A group of trusted intimates emerged, the amici Caesaris, or friends and political allies of Caesar. It was not a formal grouping, but if an amicus lost his status for any reason, this was a terrible thing. Once a consul-elect, Tedius Afer, learning that a spiteful comment of his had enraged Augustus, committed suicide by jumping from a height.

It was far more unusual for a family member to forfeit his or her place in the princeps’ circle. Their relationship to Augustus gave them a more or less permanent position; a daughter or a nephew might misbehave but remain a daughter or a nephew. As in courts throughout history, important relatives probably came to represent different political points of view, and courtiers gathered behind them in cabals as they perceived their interests to dictate. Thus we detect in 23 B.C. what may have been shadowy groupings around Octavia and Marcellus on the one hand, and Agrippa and Livia on the other. Policy, love, and friendship were often hard to disentangle.

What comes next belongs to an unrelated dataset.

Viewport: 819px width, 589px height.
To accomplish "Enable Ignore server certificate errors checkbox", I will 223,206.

Running the empire entailed a huge amount of complicated administrative work, much of which was performed by freedmen. These had a number of important advantages over family members and social equals: there was an inexhaustible supply of them, and, unlike aristocratic members of the ruling class, they obeyed direct orders. They had no political constituency and their fate was bound up with that of their employer. Crucially, they reported to nobody but the princeps, and so what they did was easily kept secret.

For this reason, little is known about how Augustus organized his staff. To judge by the officially designated separate departments established by later emperors, they may have been loosely arranged in groups that dealt with correspondence, with petitions, with foreign embassies and delegations, and with legal matters. There must have been an archiving function and an accounts department to manage Augustus’ vast wealth.

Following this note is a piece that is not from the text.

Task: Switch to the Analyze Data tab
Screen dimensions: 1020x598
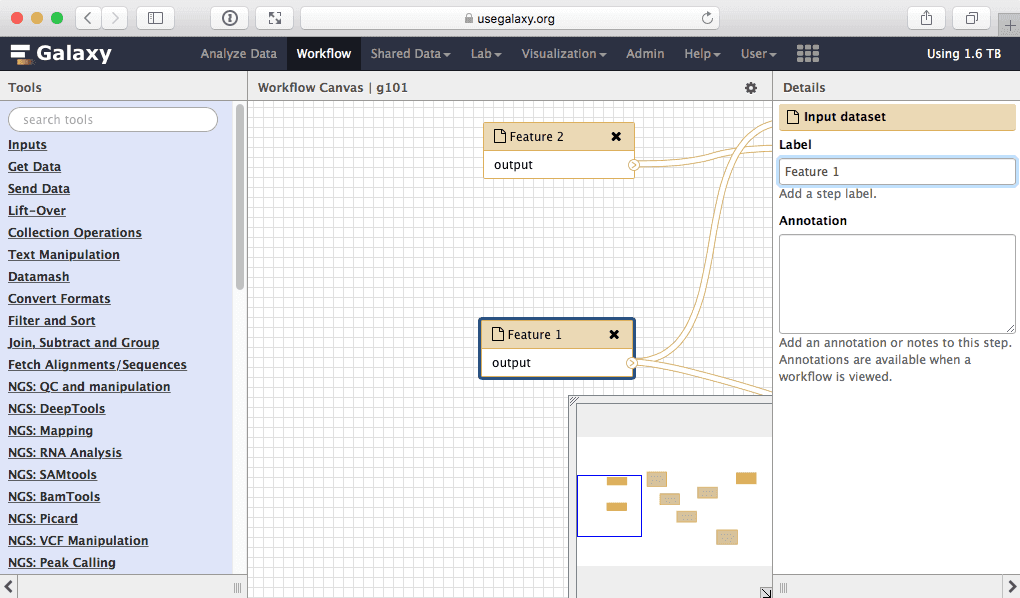Action: [238, 54]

A few freedmen—among them Licinus and Celadus—became close friends of the princeps. When he wanted to be completely incommunicado he hid himself away in a suburban villa owned by a freedman who had been a member of his bodyguard. However, bad behavior was strictly punished; when an imperial secretary was found to have leaked the contents of a confidential letter, Augustus had his legs broken.

Augustus cultivated a simple, easy style of speaking and writing and disliked what he called the “stink of far-fetched phrases.” He conveyed his meaning as plainly and directly as possible; so, for example, he would repeat the same conjunction several times for clarity, even though the effect was awkward. Letters of his seen by Suetonius employed some rather odd expressions, perhaps deriving from his provincial childhood. For example, he liked to say “wooden-headed” ( pulleiacus) for “crazy” (cerritus), “feel flat” (vapide se habere) for “feel bad” (male se habere), and “be a beetroot” (betizare) for “be sluggish” (languere). Of a sudden or swift action, he would say it was “quicker than boiled asparagus.” He often wrote “they will pay on the Greek Kalends,” a proverbial expression meaning “never,” for the Kalends, signifying the first day of a month, were a purely Roman term. Favorite Greek maxims included “More haste, less speed” and “Give me a safe commander, not a bold one”; he liked the Latin tag “Well done is quickly done.”

Augustus wrote a number of prose works of various kinds, some of which he read aloud to close friends in the same way that professional authors used to do in lecture halls. They included an “Encouragement of Philosophy” and some volumes of autobiography (written during his illness in Spain in 24 B.C.). Augustus’ attempts at verse were few and far between. He wrote a poem in hexameters, “Sicily,” and a few epigrams, which he composed at bathtime.